“Le immagini dei binari della linea 8 che passa davanti al San Camillo parlano da sole e sono soltanto un esempio tra tanti del dissesto purtroppo diffuso sulle linee tranviarie di Roma. Soltanto pochi giorni fa, infatti, un binario di Porta Maggiore si è letteralmente ‘disintegrato’ causando un blocco del servizio e disagi diffusi tra i cittadini.
Al di là di queste criticità più recenti, la mobilità su ferro targata Gualtieri è sempre stata un disastro, come dimostrano il ritardo dei progetti delle tranvie Termini-Vaticano-Aurelio, Togliatti, Verano-Tiburtina e Termini-Giardinetti, il blocco del prolungamento della linea 8 da piazza Venezia a piazza Vittorio e l’incredibile sequenza di chiusure, limitazioni, sospensioni e interruzioni dovute a lavori totalmente disorganizzati la cui durata valeva da Natale a Santo Stefano.
Alla luce di ciò, ci chiediamo con quali criteri sia stato effettuato il restyling dei binari e se l’Amministrazione stia effettivamente tutelando i cittadini nei confronti delle ditte che si sono occupate dei lavori.
Ancora una volta, la faraonica narrazione della Giunta Gualtieri sulle nuove tranvia si scontra con una realtà deprimente, in cui a rimetterci sono unicamente i cittadini.

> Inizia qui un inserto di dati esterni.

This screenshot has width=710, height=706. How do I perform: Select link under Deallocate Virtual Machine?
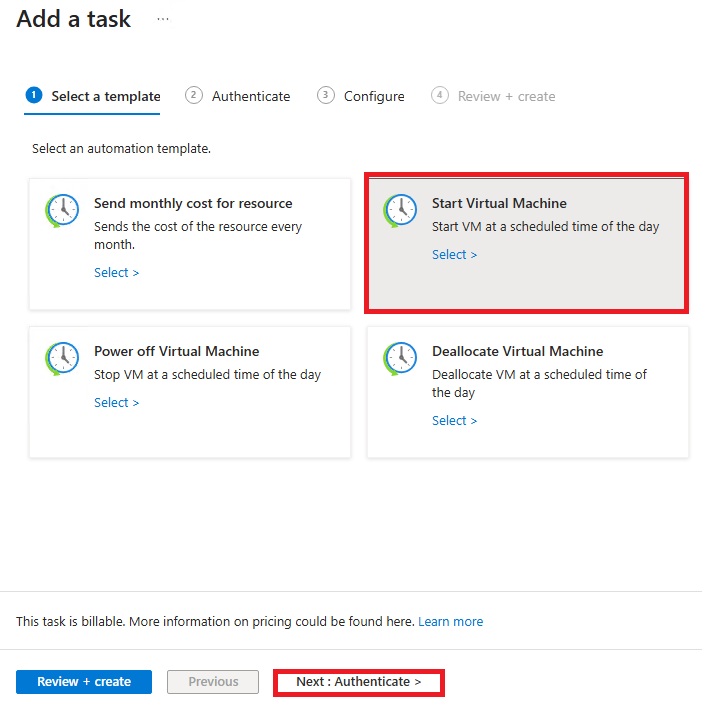[454, 421]
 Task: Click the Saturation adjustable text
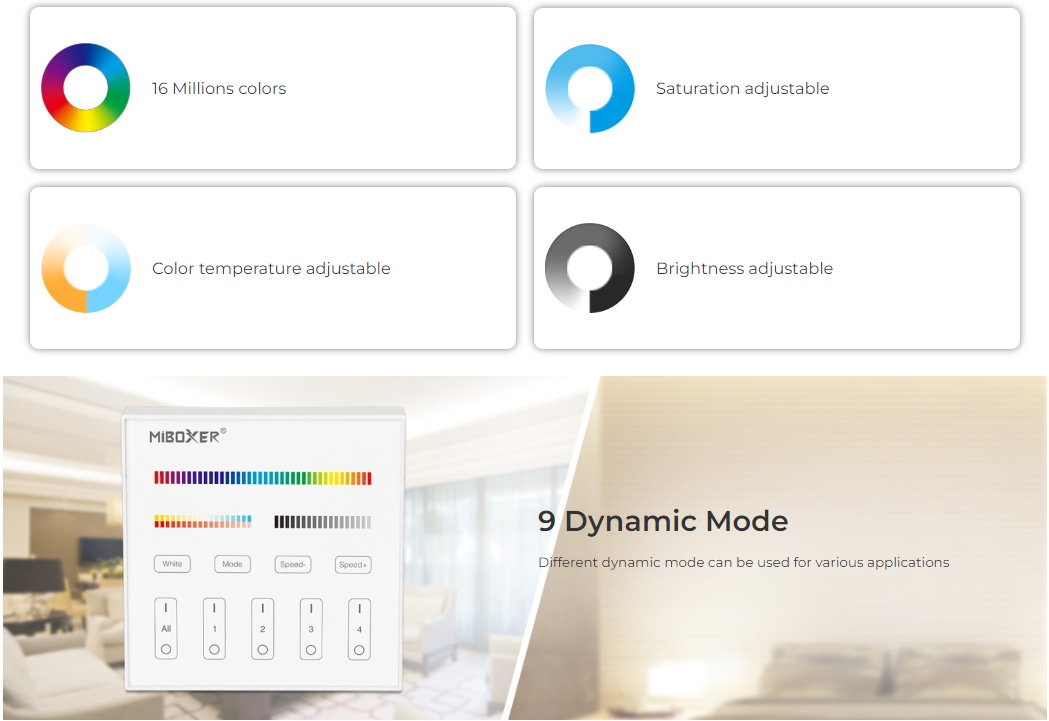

Il risultato è che, rispetto a un tempo, il tram a Roma è diventato un mezzo di trasporto sempre meno affidabile, incapace di offrire continuità di esercizio ai cittadini mentre sono saltati i 72 milioni di finanziamento della Tva a causa di tali incertezze”
Lo dichiarano, in una nota, la capogruppo capitolina di Forza Italia Rachele Mussolini e il presidente della Commissione Sviluppo e Smart city di Forza Italia Michel Emi Maritato.